(Problem)
Find "The image size is (1456, 819)." and "Task: Click frame 100 on the timeline" in the records below. Copy the lines holding them and every line between, exactly, and no others.

++++ Entries shown

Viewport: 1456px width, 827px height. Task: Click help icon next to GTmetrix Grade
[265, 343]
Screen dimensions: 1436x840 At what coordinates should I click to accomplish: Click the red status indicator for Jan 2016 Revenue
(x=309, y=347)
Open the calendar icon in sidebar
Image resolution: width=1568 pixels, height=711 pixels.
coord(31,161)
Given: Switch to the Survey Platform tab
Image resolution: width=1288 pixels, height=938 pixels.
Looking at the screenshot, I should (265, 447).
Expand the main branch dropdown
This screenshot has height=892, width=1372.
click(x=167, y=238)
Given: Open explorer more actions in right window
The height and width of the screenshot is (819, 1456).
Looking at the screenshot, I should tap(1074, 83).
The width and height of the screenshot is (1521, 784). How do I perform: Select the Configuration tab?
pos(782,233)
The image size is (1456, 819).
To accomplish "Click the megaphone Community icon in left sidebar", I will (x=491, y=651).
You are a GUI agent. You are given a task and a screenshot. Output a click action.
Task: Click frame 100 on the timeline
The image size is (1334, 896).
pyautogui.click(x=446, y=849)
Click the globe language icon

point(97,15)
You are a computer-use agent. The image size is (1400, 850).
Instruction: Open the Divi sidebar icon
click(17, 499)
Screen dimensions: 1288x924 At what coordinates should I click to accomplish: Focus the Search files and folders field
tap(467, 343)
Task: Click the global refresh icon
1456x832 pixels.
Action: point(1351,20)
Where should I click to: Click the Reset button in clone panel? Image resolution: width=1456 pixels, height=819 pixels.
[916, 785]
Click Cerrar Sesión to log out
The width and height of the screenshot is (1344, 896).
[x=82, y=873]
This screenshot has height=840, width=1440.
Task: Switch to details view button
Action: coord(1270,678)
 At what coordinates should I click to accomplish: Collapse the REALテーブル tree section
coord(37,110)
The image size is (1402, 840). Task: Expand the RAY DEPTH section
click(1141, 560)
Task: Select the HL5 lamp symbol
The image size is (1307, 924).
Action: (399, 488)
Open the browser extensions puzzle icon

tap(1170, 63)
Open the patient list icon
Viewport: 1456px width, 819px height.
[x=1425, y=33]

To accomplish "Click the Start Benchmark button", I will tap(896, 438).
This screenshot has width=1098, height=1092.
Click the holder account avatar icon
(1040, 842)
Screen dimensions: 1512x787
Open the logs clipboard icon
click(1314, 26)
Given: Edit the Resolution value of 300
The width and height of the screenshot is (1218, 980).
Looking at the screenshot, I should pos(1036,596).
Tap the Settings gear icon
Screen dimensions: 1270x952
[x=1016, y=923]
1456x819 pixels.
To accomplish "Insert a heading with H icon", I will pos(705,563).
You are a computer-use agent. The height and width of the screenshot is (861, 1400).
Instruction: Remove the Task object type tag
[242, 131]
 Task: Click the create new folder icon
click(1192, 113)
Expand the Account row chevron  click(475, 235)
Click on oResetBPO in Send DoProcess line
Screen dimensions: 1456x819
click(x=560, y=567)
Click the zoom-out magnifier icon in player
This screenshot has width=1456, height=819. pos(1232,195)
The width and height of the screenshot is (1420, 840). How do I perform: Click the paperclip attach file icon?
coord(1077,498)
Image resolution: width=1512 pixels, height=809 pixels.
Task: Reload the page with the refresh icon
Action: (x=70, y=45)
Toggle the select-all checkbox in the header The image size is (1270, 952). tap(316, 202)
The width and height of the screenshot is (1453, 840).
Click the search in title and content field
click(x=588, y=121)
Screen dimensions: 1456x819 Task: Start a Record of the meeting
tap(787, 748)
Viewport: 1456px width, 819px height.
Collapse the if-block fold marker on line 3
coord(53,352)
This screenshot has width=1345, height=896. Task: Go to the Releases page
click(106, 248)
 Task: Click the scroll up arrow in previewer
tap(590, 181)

++++++++

(Answer box)
The image size is (1456, 819).
To accomplish "Click the megaphone Community icon in left sidebar", I will (x=491, y=651).
You are a GUI agent. You are given a task and a screenshot. Output a click action.
Task: Click frame 100 on the timeline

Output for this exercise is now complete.